Shareholder Rewards Support Case for Japan Investing

With the MSCI Japan Index up 9.12% year-to-date, Japanese stocks are slightly outpacing the S&P 500, but with the right strategies, investors have earned even better returns from the Land of the Rising Sun.

For example, the WisdomTree Japan Hedged Equity ETF (DXJ) is higher by 24% since the start of 2024 and more upside could be in store for the popular exchange traded fund as more Japanese firms emphasize the creation of corporate value to comply with mandates laid out by the Tokyo Stock Exchange last year.

Shareholder rewards, including share buybacks and dividends, are efficient avenues for creating corporate value. That’s an approach plenty of Japanese companies, including DXJ member firms, are adhering to. In fact, the WisdomTree ETF is highly relevant in the shareholder rewards conversation. The WisdomTree Japan Hedged Equity Index – DXJ’s underlying index – focuses on dividend paying companies with export exposure.

Japanese Companies Can Increase Shareholder Rewards

In comparison to other large industrialized economies, Japan is a relatively new player on the shareholder rewards stage. What’s important to investors considering DXJ is that companies featured in the ETF have the ability to sustain and grow dividends over time. It appears that is the case.

“The good news is that Japanese companies are well-placed to take some or all of these steps. The percentage of companies that are ‘net cash’ (i.e. whose cash on the balance sheet is greater than their liabilities) is 44%. That gives those companies scope to invest in their business, or increase returns to shareholders, or both,” according to Schroders.

That 44% is far higher than percentages with U.S. or European companies. This means balance sheets of DXJ member firms are stronger than what investors find in many comparable domestic or European ETFs. Additionally, Japanese companies are becoming dedicated buyers of their own shares. Share buyback announcements there set records in each of the past five years.
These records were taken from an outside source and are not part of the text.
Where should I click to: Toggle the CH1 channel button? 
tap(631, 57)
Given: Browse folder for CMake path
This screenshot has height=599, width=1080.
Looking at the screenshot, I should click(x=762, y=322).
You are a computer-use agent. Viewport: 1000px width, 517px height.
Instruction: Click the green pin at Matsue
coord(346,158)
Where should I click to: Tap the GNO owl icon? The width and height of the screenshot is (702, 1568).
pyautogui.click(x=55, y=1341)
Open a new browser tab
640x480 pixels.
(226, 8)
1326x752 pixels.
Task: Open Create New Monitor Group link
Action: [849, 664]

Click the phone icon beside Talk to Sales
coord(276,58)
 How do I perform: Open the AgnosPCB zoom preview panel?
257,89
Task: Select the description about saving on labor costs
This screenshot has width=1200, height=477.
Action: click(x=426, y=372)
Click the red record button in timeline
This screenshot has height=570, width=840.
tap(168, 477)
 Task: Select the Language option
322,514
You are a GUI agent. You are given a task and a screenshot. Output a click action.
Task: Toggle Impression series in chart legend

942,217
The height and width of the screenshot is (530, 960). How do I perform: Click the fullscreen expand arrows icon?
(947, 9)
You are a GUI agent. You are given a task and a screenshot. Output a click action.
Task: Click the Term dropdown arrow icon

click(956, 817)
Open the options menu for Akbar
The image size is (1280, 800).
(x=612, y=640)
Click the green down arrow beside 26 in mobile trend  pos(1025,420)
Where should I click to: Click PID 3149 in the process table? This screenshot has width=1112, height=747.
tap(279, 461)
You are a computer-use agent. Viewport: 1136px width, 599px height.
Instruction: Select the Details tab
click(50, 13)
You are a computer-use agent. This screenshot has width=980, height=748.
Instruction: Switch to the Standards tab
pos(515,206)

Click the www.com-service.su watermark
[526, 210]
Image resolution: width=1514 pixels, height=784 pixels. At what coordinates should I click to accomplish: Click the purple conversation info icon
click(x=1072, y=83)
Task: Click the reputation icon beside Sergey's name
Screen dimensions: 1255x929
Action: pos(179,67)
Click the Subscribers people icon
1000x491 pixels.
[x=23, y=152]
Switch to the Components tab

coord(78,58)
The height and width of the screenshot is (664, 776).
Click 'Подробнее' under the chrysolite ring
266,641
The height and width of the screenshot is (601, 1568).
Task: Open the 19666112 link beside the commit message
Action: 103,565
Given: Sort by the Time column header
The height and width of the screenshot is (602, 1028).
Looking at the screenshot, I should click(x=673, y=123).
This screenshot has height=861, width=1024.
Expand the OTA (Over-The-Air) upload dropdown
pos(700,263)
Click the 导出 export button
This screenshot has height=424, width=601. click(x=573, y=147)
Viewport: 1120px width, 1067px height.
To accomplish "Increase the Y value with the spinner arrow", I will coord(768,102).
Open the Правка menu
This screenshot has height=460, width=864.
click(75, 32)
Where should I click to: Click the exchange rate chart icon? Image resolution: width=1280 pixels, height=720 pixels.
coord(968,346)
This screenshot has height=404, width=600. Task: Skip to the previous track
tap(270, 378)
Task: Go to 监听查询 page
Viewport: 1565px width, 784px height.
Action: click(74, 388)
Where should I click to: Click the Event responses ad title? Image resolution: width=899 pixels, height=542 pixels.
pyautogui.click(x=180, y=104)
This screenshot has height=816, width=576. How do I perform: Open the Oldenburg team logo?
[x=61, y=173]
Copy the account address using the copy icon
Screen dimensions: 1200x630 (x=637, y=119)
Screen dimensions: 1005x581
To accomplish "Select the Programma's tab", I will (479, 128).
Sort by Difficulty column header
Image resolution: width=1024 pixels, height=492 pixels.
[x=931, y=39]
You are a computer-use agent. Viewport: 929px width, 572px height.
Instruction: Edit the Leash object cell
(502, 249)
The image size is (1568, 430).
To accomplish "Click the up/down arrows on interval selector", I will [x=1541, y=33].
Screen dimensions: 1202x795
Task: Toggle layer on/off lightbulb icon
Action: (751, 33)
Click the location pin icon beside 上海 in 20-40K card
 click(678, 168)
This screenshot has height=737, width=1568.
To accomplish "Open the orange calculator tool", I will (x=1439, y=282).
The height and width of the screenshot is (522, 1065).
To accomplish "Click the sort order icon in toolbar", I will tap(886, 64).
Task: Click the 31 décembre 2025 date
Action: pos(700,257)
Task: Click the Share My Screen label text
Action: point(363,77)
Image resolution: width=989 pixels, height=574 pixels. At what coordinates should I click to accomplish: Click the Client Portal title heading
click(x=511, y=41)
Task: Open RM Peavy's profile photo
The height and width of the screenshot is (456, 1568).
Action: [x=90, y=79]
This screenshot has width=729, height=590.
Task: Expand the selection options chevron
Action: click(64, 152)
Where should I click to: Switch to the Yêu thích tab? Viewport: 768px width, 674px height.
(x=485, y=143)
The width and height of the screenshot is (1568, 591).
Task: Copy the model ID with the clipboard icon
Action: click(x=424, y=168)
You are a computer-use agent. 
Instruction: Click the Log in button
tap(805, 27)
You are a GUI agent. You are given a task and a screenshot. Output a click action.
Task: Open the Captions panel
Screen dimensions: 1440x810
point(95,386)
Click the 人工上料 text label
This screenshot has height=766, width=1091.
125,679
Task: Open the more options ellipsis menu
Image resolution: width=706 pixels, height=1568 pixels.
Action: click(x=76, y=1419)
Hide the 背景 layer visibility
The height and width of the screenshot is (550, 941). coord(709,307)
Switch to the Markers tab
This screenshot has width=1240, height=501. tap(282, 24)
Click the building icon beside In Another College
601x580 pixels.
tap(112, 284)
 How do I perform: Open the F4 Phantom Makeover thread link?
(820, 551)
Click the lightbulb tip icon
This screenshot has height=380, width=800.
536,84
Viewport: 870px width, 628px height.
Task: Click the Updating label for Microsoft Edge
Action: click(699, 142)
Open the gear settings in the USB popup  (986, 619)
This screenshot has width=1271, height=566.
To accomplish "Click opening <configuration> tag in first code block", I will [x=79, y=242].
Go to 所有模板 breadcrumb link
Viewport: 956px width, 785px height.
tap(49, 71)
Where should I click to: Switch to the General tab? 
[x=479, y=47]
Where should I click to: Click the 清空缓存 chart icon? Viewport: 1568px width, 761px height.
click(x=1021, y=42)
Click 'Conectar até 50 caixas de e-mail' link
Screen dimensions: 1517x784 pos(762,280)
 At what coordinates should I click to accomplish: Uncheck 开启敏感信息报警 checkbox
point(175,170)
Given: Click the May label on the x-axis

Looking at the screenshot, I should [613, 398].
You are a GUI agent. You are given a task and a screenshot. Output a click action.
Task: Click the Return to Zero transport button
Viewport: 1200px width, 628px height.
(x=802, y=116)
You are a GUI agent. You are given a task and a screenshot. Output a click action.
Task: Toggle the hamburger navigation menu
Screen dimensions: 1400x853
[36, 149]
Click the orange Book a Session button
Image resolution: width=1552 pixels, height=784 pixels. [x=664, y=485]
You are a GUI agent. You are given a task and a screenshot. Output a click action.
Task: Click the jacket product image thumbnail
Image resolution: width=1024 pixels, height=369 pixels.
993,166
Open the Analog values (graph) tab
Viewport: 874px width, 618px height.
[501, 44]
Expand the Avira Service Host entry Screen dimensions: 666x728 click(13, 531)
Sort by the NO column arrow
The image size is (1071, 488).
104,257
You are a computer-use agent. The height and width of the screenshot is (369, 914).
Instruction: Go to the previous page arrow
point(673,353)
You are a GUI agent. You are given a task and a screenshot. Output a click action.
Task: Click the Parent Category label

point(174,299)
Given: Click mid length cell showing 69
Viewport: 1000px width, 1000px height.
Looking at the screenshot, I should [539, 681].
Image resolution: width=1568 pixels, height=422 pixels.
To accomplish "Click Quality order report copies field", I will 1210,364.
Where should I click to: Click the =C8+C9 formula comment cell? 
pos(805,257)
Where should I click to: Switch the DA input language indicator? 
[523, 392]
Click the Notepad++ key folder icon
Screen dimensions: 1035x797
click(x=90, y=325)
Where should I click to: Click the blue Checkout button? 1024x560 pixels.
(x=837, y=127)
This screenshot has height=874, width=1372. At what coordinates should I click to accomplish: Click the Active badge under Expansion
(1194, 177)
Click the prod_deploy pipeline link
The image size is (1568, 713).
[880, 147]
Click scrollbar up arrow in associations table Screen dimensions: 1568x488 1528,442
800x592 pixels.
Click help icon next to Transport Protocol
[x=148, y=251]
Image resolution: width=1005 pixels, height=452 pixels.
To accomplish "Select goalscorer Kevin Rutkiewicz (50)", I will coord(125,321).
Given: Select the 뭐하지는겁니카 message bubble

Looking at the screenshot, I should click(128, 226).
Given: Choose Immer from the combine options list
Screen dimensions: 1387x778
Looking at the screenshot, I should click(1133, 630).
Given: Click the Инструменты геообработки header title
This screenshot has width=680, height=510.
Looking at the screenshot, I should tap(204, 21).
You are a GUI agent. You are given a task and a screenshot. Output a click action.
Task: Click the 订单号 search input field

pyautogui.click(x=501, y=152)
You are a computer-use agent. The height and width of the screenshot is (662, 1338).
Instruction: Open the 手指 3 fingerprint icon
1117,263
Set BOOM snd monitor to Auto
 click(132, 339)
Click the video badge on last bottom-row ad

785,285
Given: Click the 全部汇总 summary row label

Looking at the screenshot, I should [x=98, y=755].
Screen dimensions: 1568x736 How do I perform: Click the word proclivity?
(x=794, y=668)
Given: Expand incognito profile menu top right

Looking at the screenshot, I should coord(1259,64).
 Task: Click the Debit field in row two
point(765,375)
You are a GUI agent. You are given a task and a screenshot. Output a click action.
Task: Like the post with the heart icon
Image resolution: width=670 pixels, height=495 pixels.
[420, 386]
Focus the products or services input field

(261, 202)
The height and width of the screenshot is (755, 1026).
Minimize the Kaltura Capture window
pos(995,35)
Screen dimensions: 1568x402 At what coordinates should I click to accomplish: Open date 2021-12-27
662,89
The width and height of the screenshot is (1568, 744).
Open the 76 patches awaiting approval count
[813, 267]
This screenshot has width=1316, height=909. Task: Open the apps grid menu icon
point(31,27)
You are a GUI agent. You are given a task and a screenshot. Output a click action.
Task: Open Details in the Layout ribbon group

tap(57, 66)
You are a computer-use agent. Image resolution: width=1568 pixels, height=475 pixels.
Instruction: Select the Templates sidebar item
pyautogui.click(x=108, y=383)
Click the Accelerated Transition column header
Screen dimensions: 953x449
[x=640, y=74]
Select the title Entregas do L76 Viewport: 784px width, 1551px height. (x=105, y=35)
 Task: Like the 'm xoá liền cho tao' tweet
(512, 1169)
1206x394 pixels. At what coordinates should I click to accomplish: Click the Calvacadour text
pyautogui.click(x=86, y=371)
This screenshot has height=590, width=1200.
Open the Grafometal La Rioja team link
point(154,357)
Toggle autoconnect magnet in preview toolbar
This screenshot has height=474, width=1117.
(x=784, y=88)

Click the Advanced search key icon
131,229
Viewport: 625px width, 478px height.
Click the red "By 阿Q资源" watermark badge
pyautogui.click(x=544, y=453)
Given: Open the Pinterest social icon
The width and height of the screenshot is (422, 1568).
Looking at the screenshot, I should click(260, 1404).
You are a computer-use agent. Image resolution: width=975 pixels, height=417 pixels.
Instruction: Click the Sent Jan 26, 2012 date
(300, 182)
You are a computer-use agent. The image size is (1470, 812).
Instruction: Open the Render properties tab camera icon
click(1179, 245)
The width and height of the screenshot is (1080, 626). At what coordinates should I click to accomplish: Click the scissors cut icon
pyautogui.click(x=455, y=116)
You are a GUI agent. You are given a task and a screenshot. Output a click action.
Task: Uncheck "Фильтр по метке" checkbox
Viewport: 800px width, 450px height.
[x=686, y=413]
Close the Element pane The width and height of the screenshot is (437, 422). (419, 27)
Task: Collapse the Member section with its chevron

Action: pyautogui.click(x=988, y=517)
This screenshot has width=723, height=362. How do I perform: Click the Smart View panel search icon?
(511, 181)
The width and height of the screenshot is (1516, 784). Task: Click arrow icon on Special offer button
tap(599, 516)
Another widely cited catalyst supporting the rally by Japanese equities is the return of inflation, albeit modest, to the economy. That’s brought with it higher wages. That could stoke more consumer discretionary spending as well as more participation in equity markets by Japanese retail investors.

“Deflation leads companies and consumers to delay investment and put off purchases. There’s little point buying something today if it will be cheaper tomorrow. By contrast, moderate inflation gives companies the confidence to invest for the future and also spurs consumers to spend,” concluded Schroders.